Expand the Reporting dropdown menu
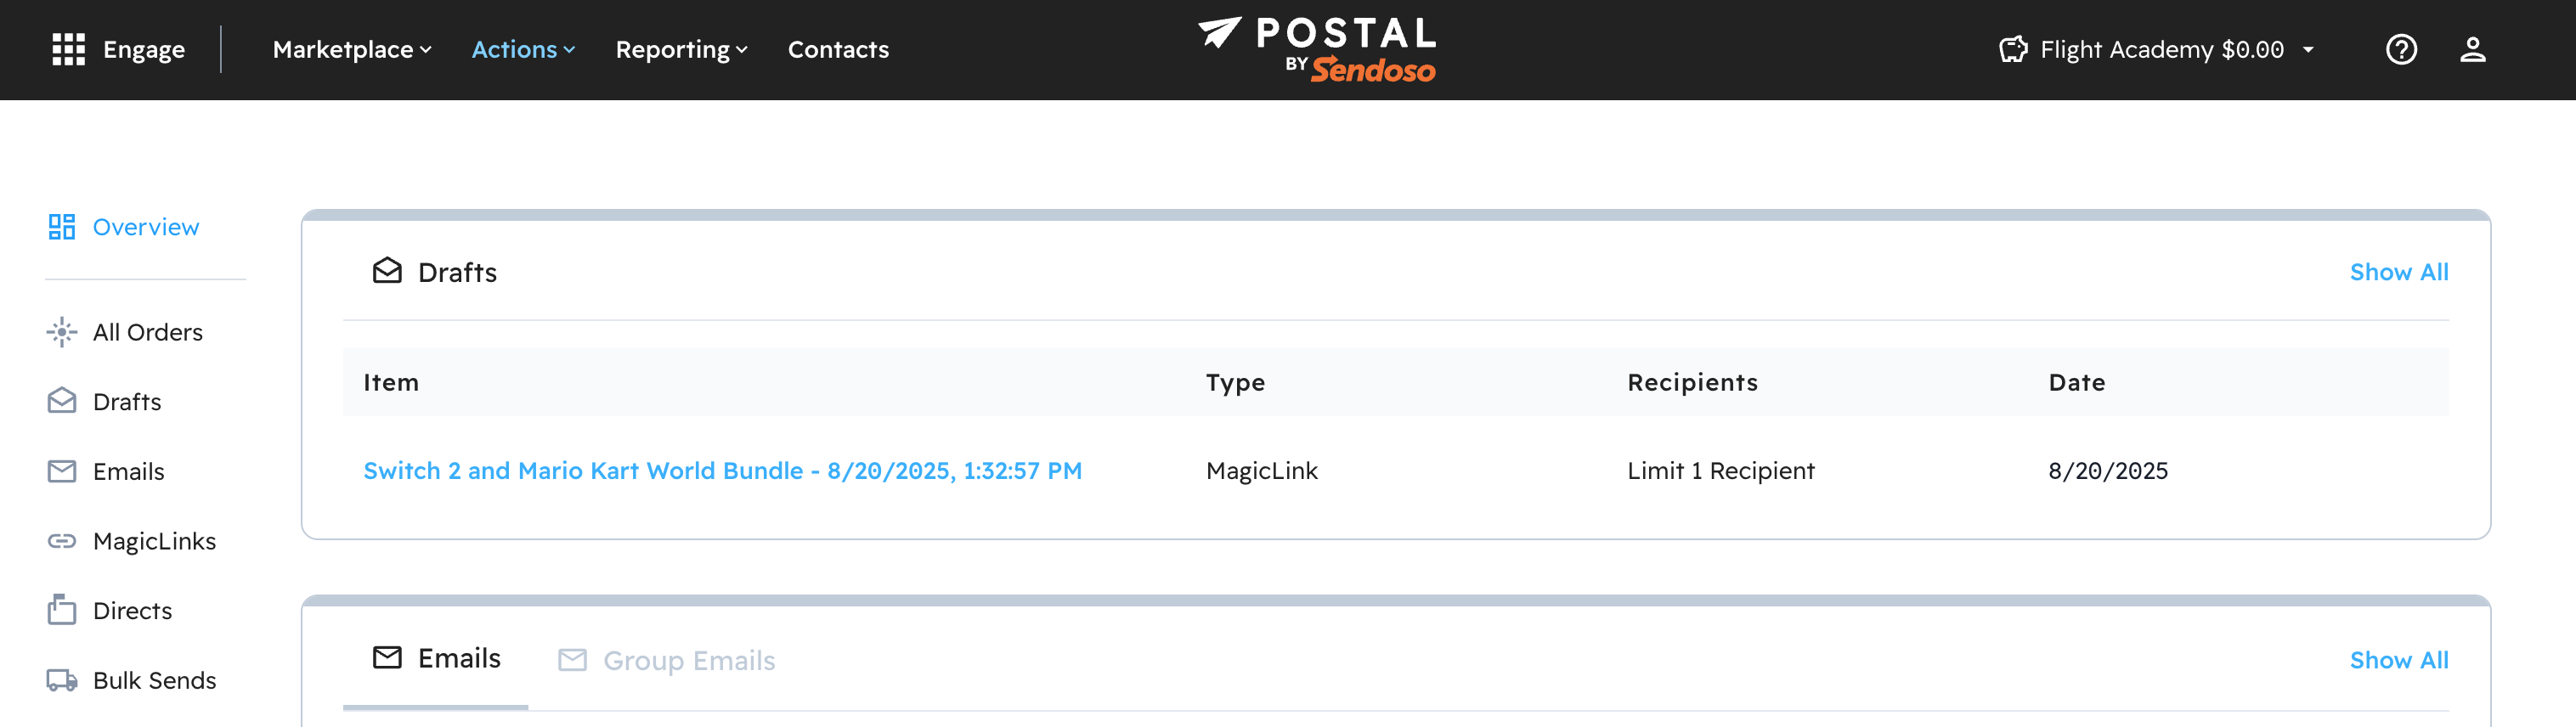The height and width of the screenshot is (727, 2576). (x=681, y=50)

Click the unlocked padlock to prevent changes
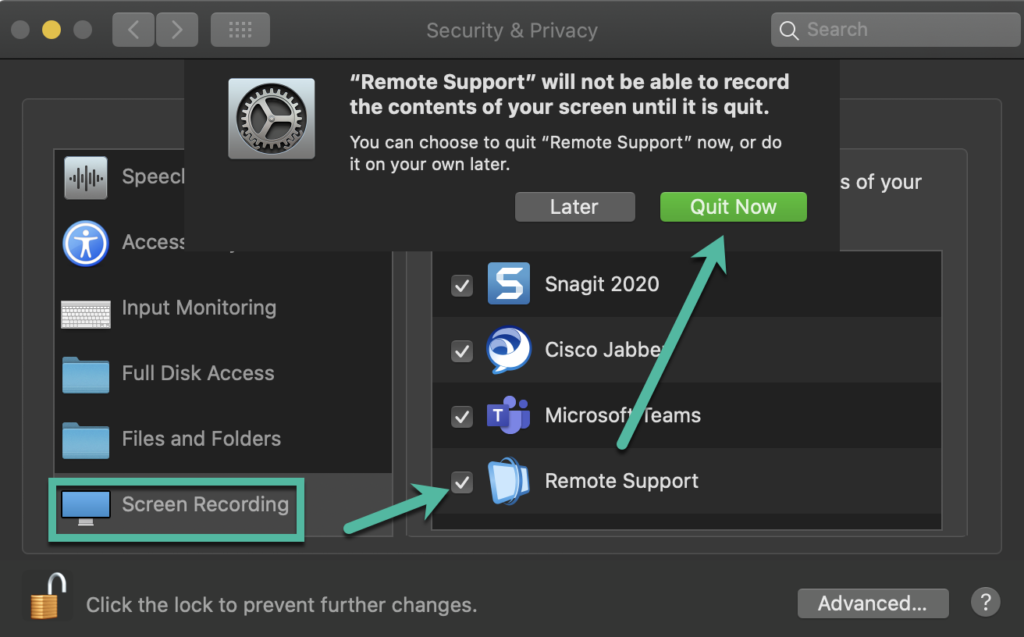coord(46,597)
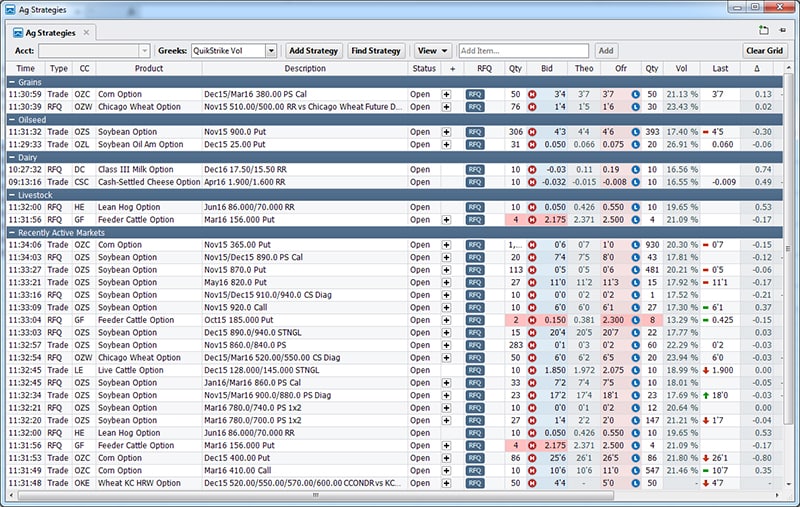Click red hit icon beside Soybean Option 900.0 Put bid

click(x=532, y=132)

....

DESCRIPTION OF THE TASK. Word for word and without any pictures, return all of the lines above.

SOLUTION.
Expand the Reporting dropdown menu
The height and width of the screenshot is (727, 2576). (x=681, y=50)

Click the unlocked padlock to prevent changes
coord(46,597)
Click red hit icon beside Soybean Option 900.0 Put bid

click(x=532, y=132)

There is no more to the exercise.